■ **Task goal**: As the output, give exactly the lines that run from the one with "Given: Collapse the" through the end of the records below, and omit pictures.

■ **Data extract**:

+++++

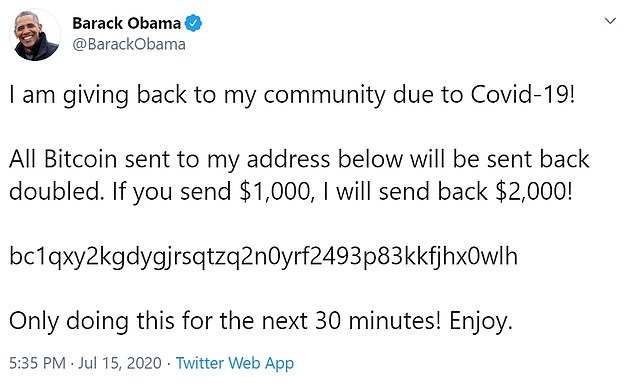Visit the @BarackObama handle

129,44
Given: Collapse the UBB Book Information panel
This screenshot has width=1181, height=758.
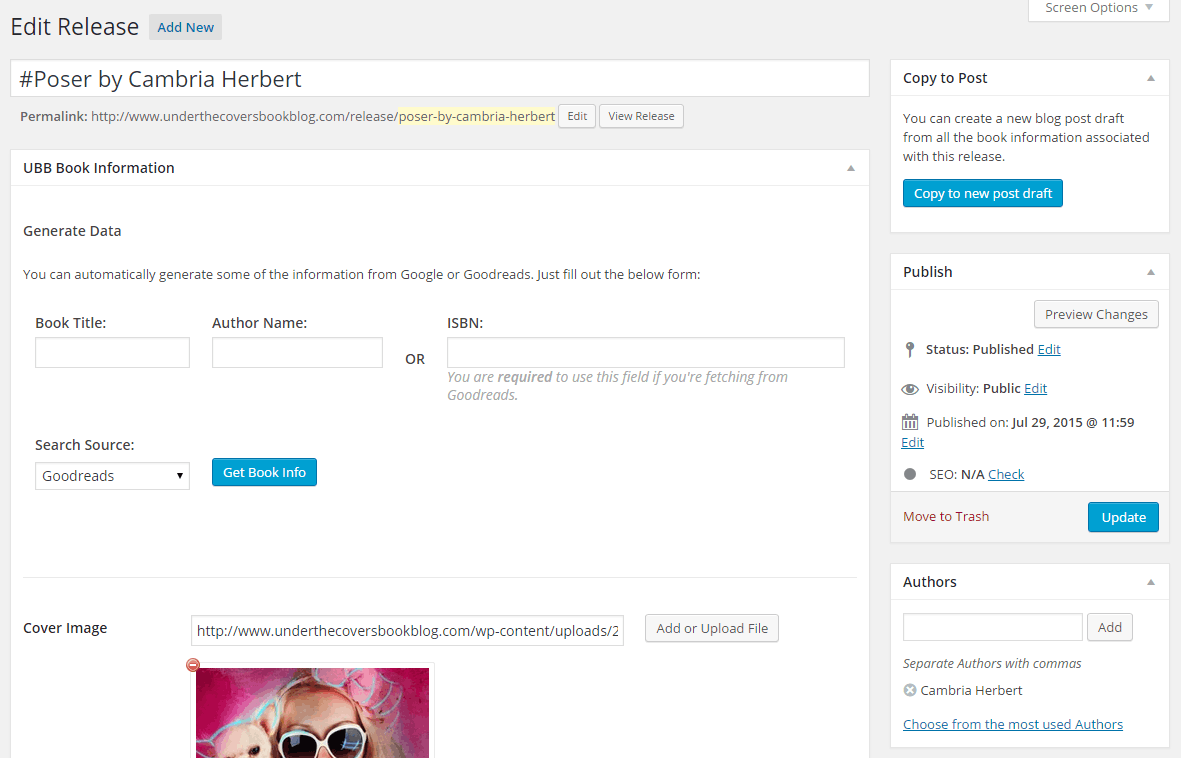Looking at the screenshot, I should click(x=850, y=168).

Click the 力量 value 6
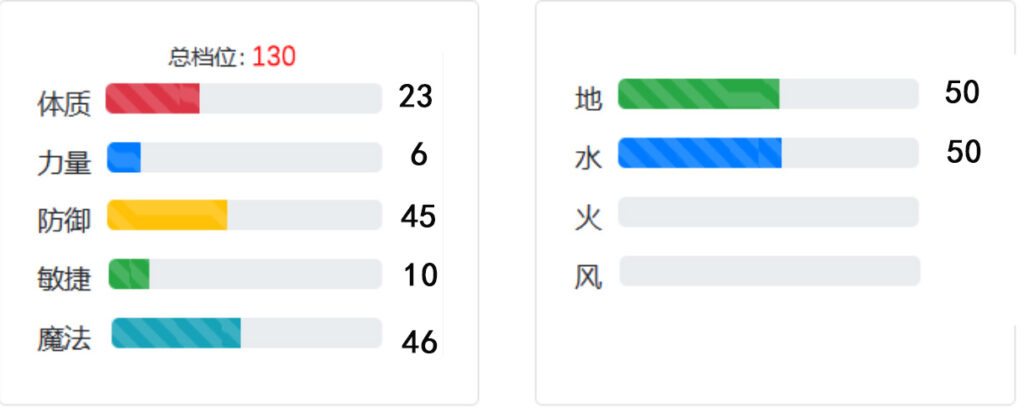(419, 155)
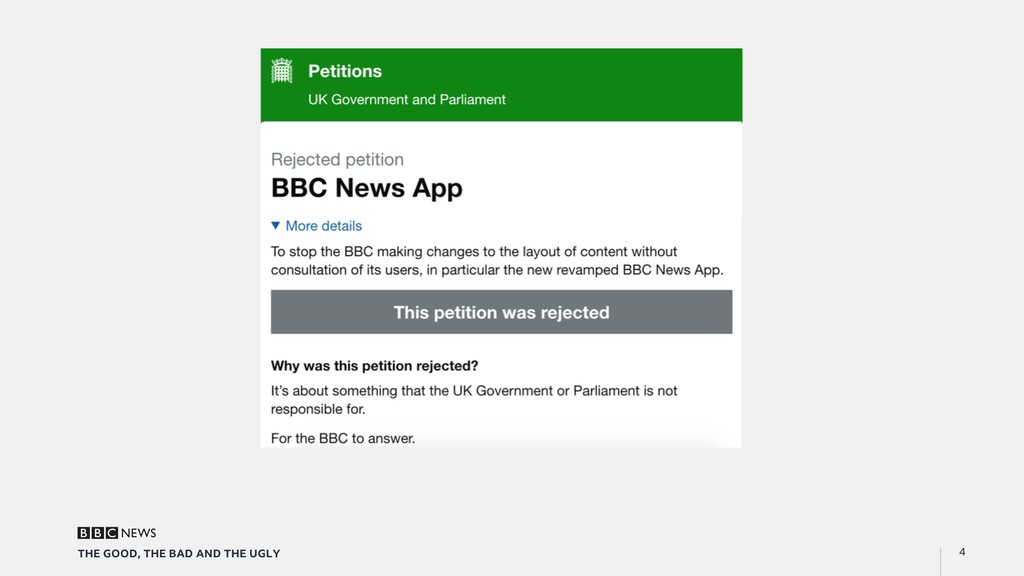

+++++

■ **Task solution**:
Given: Collapse the UBB Book Information panel
This screenshot has width=1181, height=758.
Looking at the screenshot, I should click(x=850, y=168).

Click the 力量 value 6
(419, 155)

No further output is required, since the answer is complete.